I lost my job during the pandemic

I lost my job during the pandemic

How do you grieve, when there’s already so much to grieve for?

The routine was simple. I’d wake up and open the team’s Trello board, read through the week’s content. I’d open my Photoshop, look through our Telegram group chat, and start on our headers. Some days, I’d work on my pitches and pending articles — I usually can’t start anything without a good lede. In between the tabs of Google Image search, my email would be waiting for commissioned art and article comments. Save as optimized PNG, upload on Trello, send a heads up on Telegram: this has been what it’s like during quarantine. And really, most days back then when we didn’t have to cover anything. This, in its most simplified form, was what my hours looked like.

And very soon, my hours won’t have anything about work at all.

Getting laid off during the pandemic isn’t anything new; I’m not the only one who lost a job when they needed it most. This was something happening on the daily, most of the time to people who need more than I do. The gig-culture was first to go, freelancers losing projects and income. Small and medium enterprises are walking on thin ice: everyone not protected by a union, or by a safety net, is. There isn’t anything novel too about a publication folding up, too. I was working for the digital section of a broadsheet’s youth section — surely the paper will keep its online space? Our readership’s the younger generation, who, for the most part, you wouldn’t find reading the hard page: they’re scrolling through Instagram, looking at tweets. I thought we would be safe. 

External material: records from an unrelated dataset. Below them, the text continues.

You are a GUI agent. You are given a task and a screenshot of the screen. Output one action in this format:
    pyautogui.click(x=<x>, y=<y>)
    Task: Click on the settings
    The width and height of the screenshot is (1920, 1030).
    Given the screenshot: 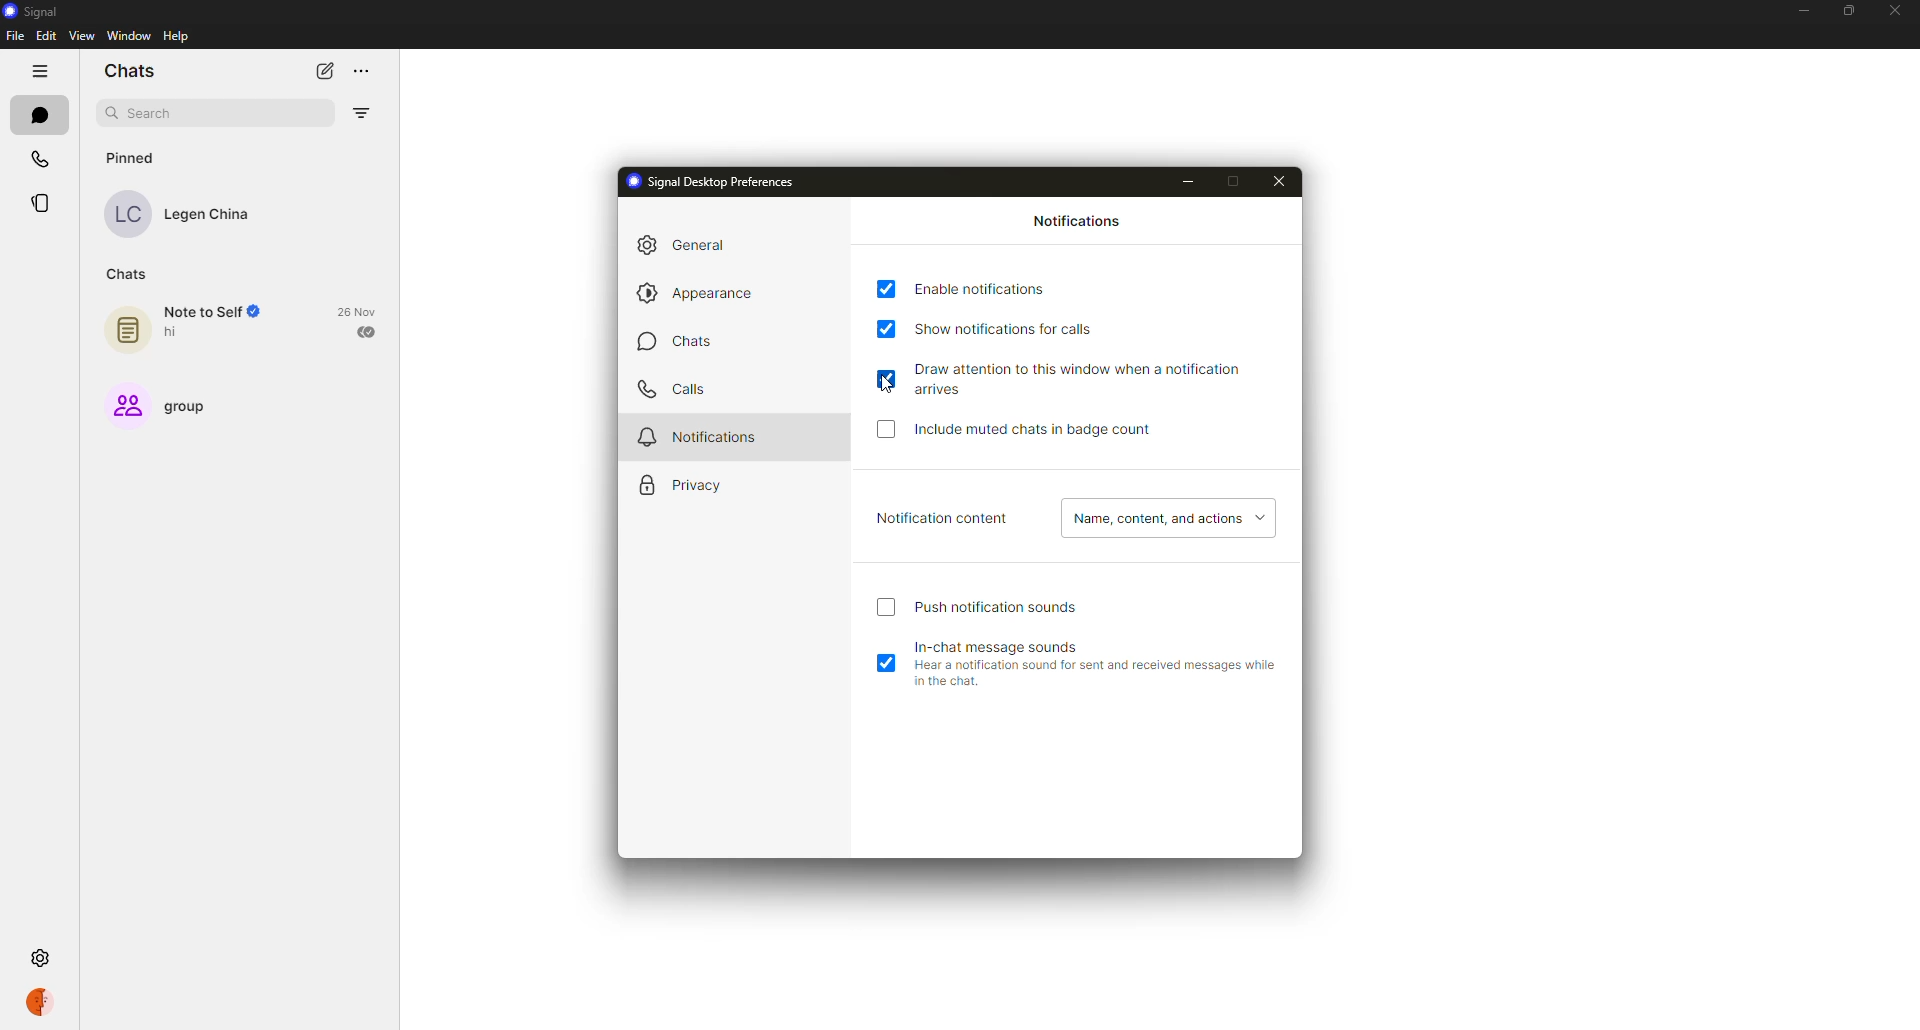 What is the action you would take?
    pyautogui.click(x=38, y=956)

There’s a lot at play here: companies having to streamline, making cuts here and there because of this time. The way it goes with big companies though, more often than not, it’s the little guys they let go first. In this world, as I learned, it’s not enough to have good, even great, work — it’s also important for it to be profitable. We lived in a reality driven by capitalism, of course, money was the end goal regardless of how it got there. We’re staying at home, the lucky ones at the very least, but the bills will still wait for us when — and if — this ends. Mouths to feed, essentials to keep, how does one pay when there’s nothing to give? There’s a pandemic, we’re away from loved ones, and we don’t have income. We didn’t need added grief.

 

Mouths to feed, essentials to keep, how does one pay when there’s nothing to give? There’s a pandemic, we’re away from loved ones, and we don’t have income. We didn’t need added grief.

 

There’s so much anger in me. How could you let people go in the middle of a pandemic? It’s not like job openings are these day’s hot commodities. I think of the people who aren’t lucky as I am, workers that have a lot more bills to pay, a family to support, and I get even more livid. Companies rake in millions in profit, bigshot CEOs earning more than they could ever spend — surely they can support their own employees this time. The government believes they’re doing enough for those reduced to an unemployed statistic, and they’re absolutely incorrect.

I’m still living in lockdown, sending out job applications, and scouring the internet for openings. I’m only considering corporate jobs this time around. It’s cruel how life works these days: the possibility that there might come a day I’ll have to decide whether something will have to go, lingering at the back of my mind. 

We’re off to our last few articles. Our Trello board is at a standstill, as we are. I’m waiting for art for a piece about the new normal, and I was thinking of asking people what that meant for them — I won’t get to make that piece anymore. In a time of government inadequacy, job security needed for everyone more than ever, worrying about a forever-extending quarantine, things that deeply needed to be written about to start a conversation, it was our corner of the internet that took the next blow. I check again for job openings.

I didn’t think this would be the new normal at all.